▶ [Task prompt] Write out the lines below word for word, leaving out the pictures.

▶ [Records shown]
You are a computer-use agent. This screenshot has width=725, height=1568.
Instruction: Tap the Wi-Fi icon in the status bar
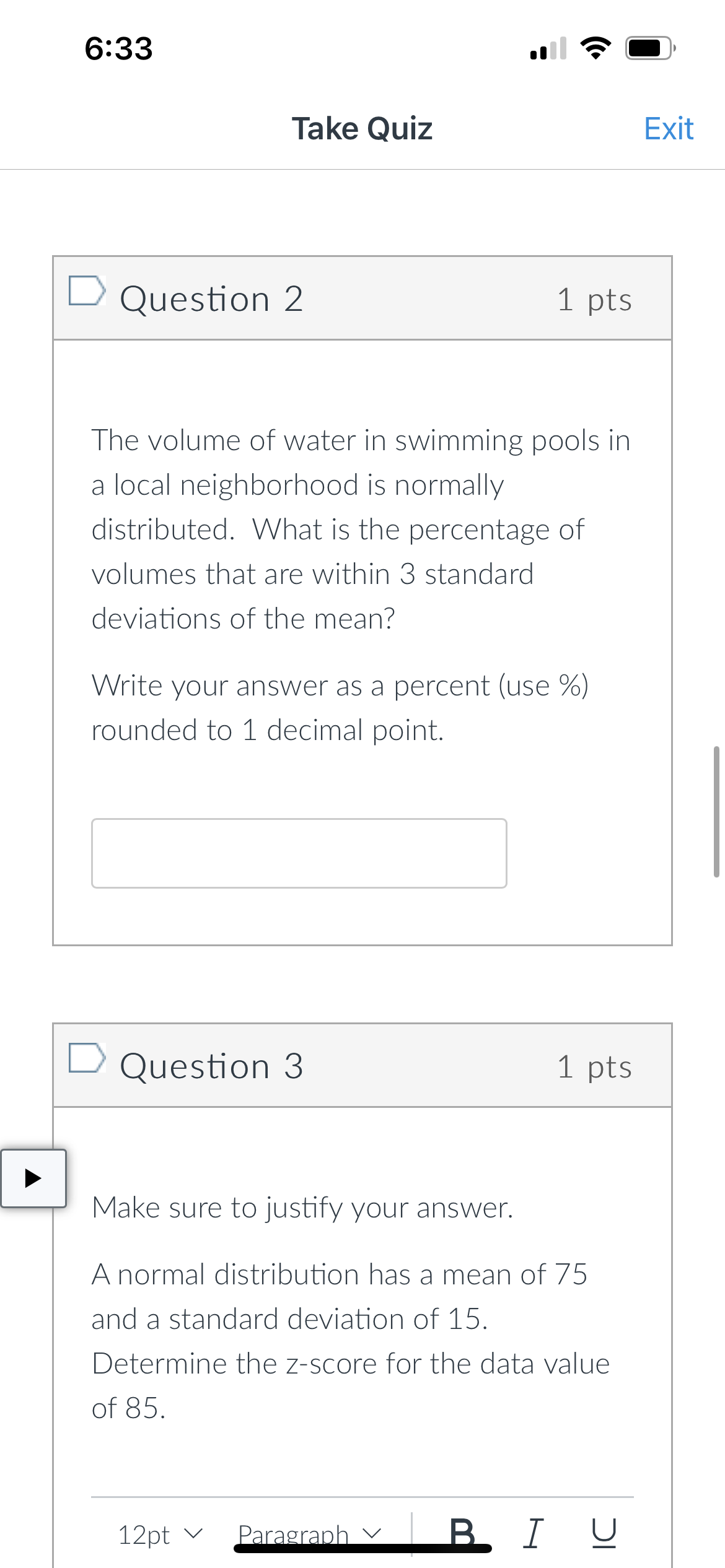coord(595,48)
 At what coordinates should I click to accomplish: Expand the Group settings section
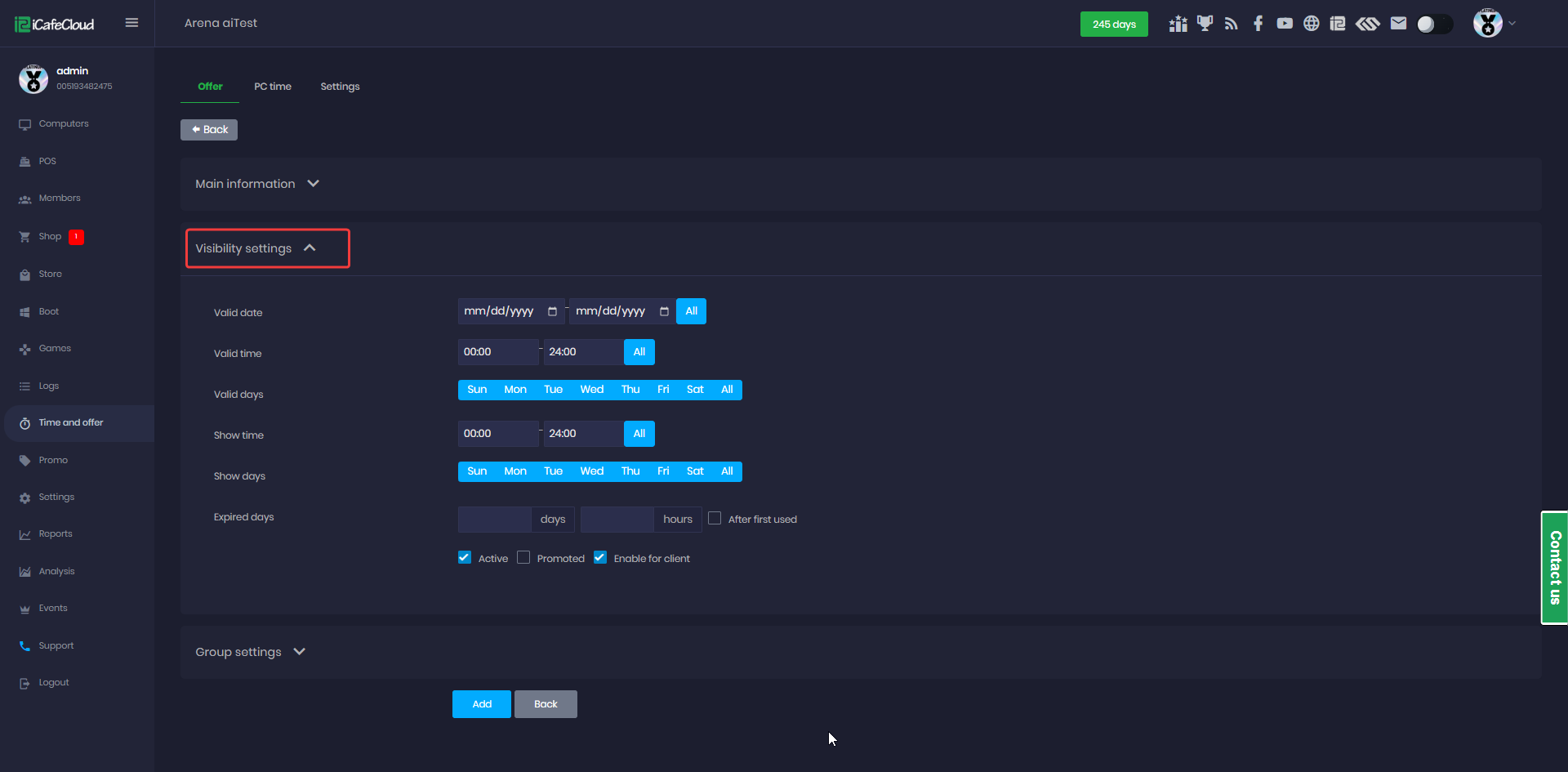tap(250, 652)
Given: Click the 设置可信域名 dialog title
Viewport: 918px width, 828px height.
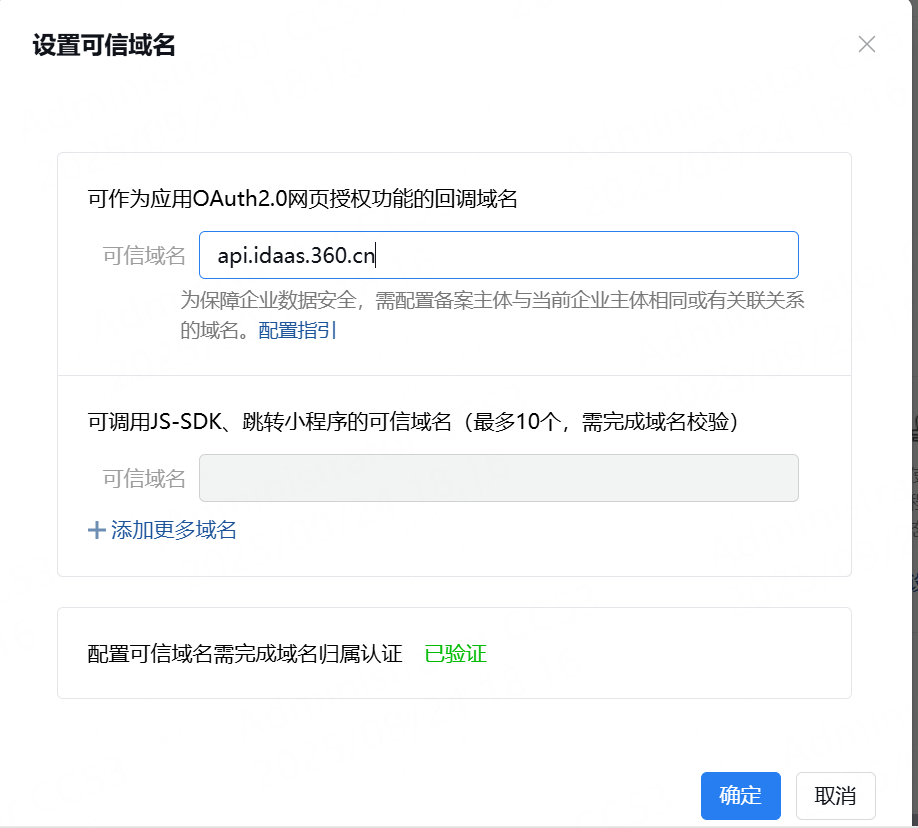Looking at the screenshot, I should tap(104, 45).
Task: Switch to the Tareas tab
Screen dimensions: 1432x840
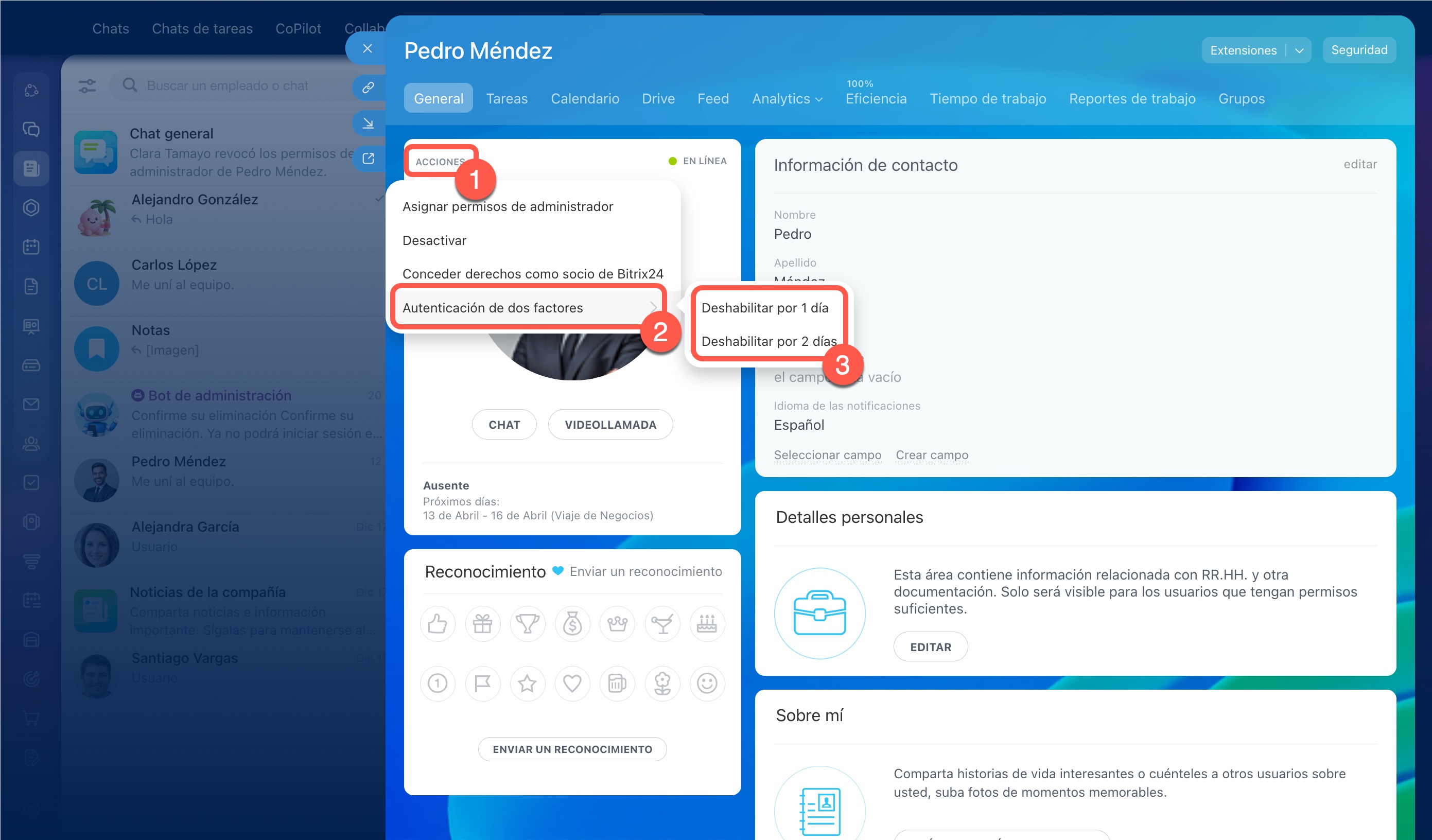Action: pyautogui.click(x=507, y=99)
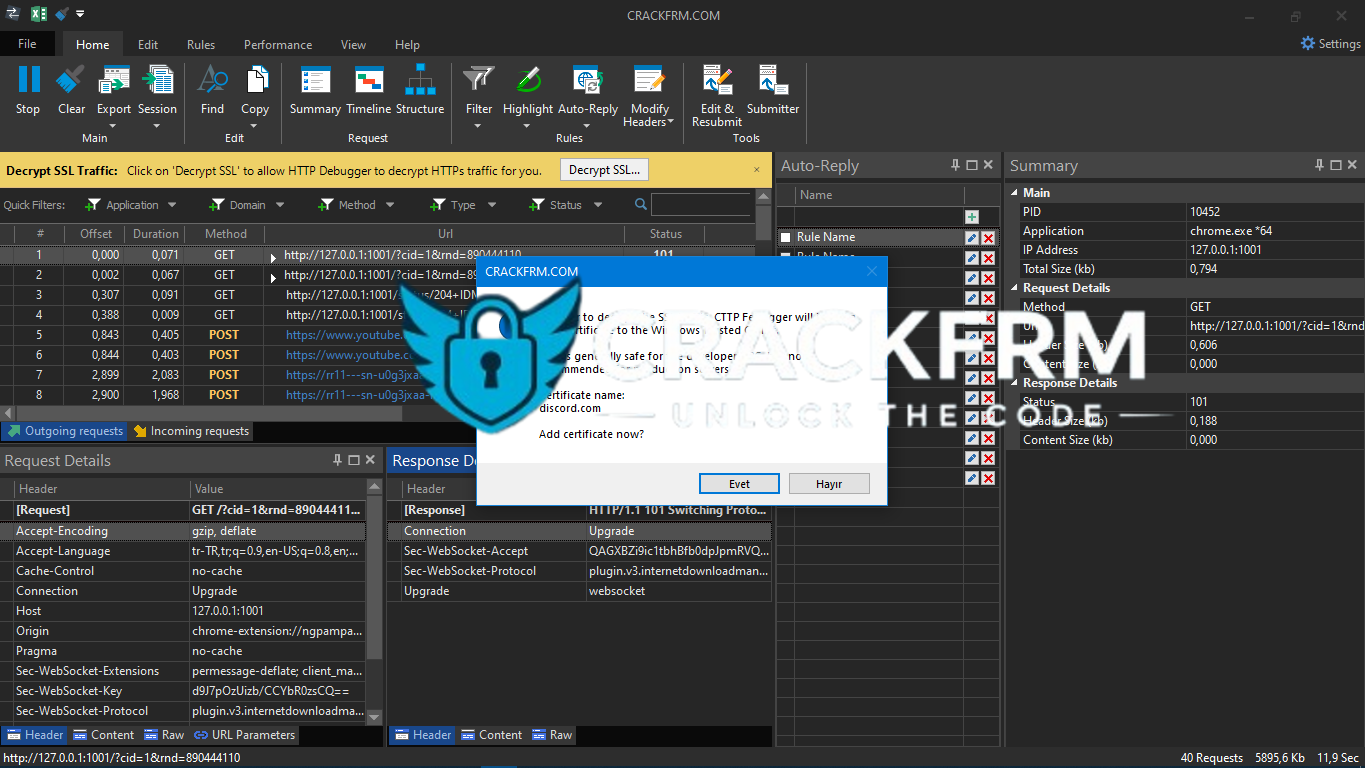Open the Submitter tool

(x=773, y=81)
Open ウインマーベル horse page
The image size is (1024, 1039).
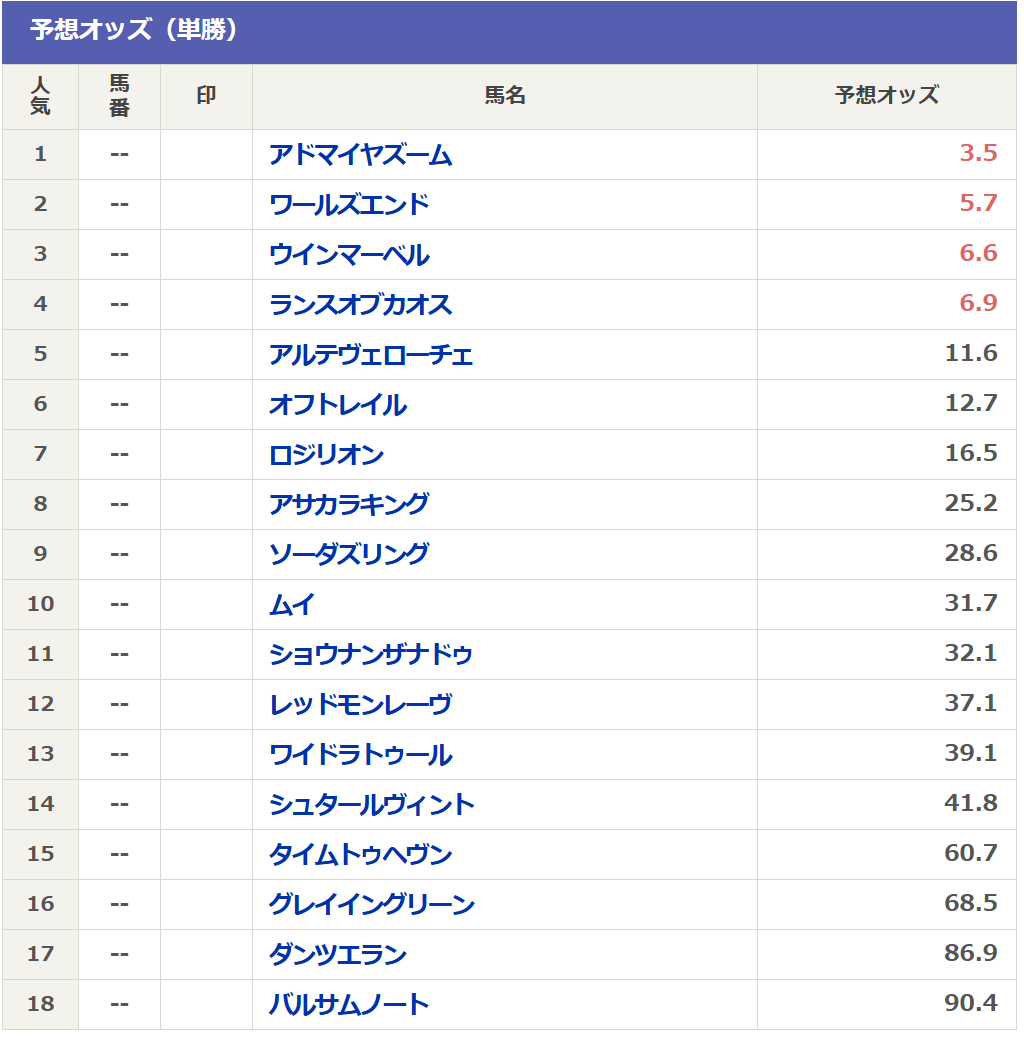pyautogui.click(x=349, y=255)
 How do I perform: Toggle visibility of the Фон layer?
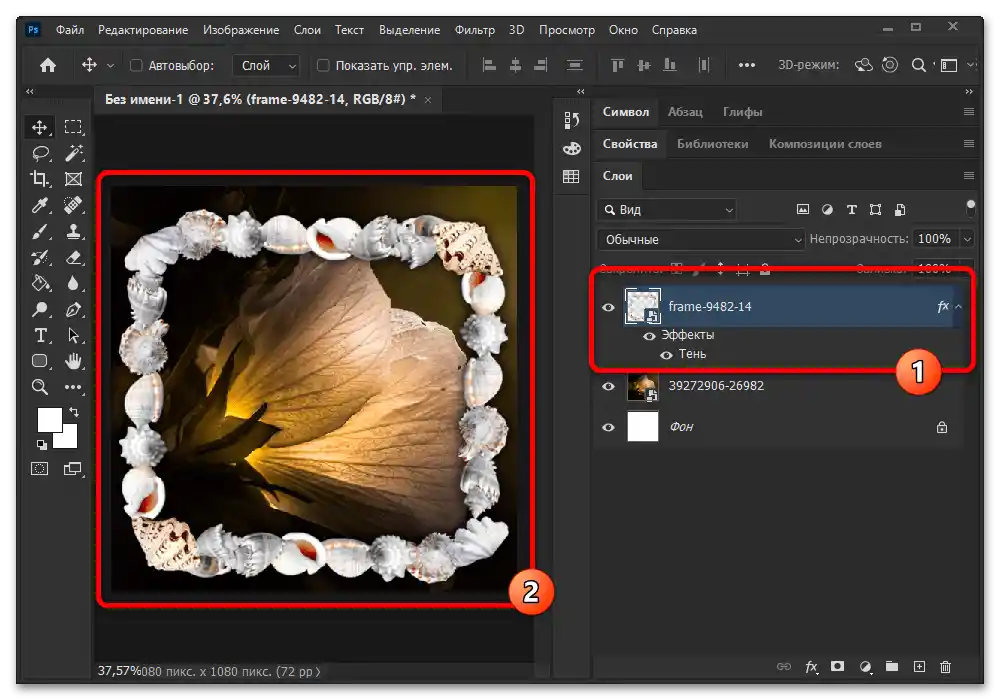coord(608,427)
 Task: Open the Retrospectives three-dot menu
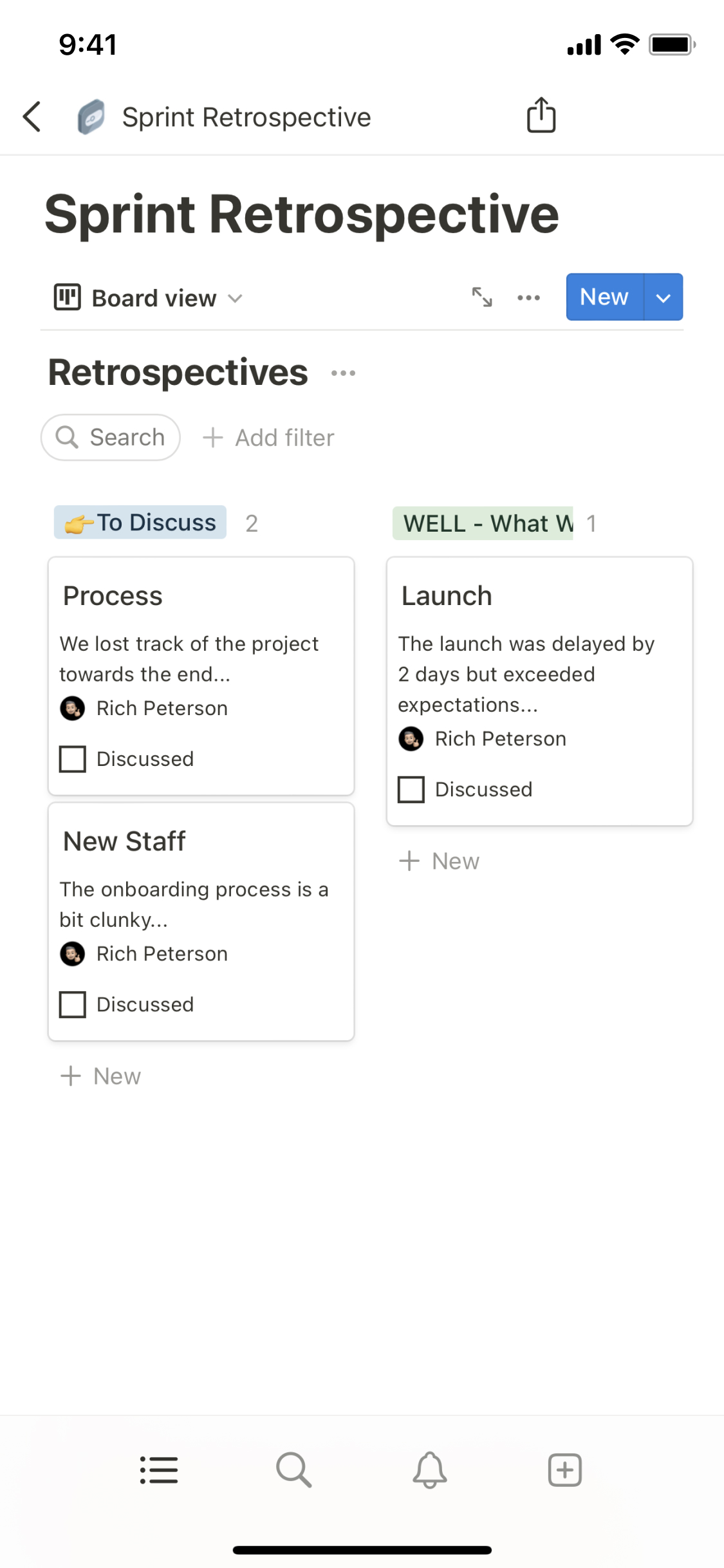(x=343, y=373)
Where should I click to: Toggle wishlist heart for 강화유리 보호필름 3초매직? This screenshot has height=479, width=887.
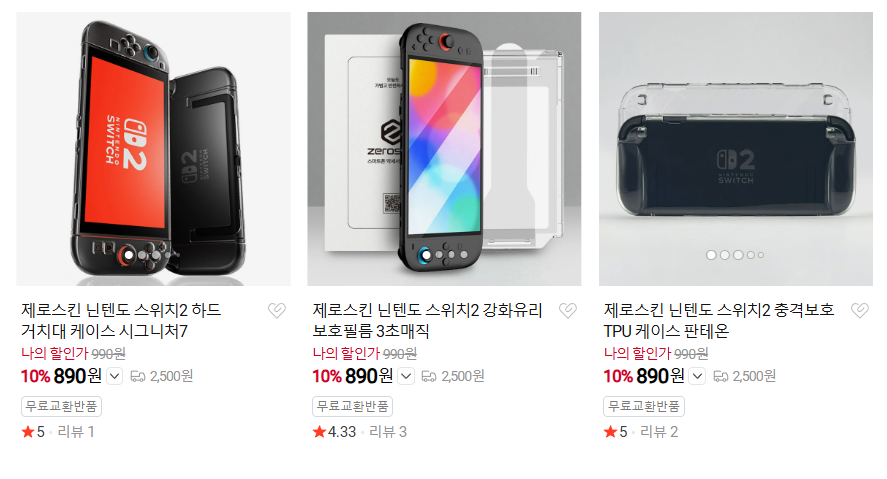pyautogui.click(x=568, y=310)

▶ [Full output]
You are a computer-use agent. This screenshot has width=725, height=1568.
Instruction: Tap the Wi-Fi icon in the status bar
coord(595,48)
 At what coordinates should I click to accomplish: Expand the Group settings section
tap(250, 652)
Given: Click the 设置可信域名 dialog title
Viewport: 918px width, 828px height.
Looking at the screenshot, I should tap(104, 45).
Task: Switch to the Tareas tab
Screen dimensions: 1432x840
Action: pyautogui.click(x=507, y=99)
Open the Submitter tool

(x=773, y=81)
Open ウインマーベル horse page
The image size is (1024, 1039).
pyautogui.click(x=349, y=255)
 How do I perform: Toggle visibility of the Фон layer?
coord(608,427)
 Task: Open the Retrospectives three-dot menu
(x=343, y=373)
Where should I click to: Toggle wishlist heart for 강화유리 보호필름 3초매직? This screenshot has height=479, width=887.
pyautogui.click(x=568, y=310)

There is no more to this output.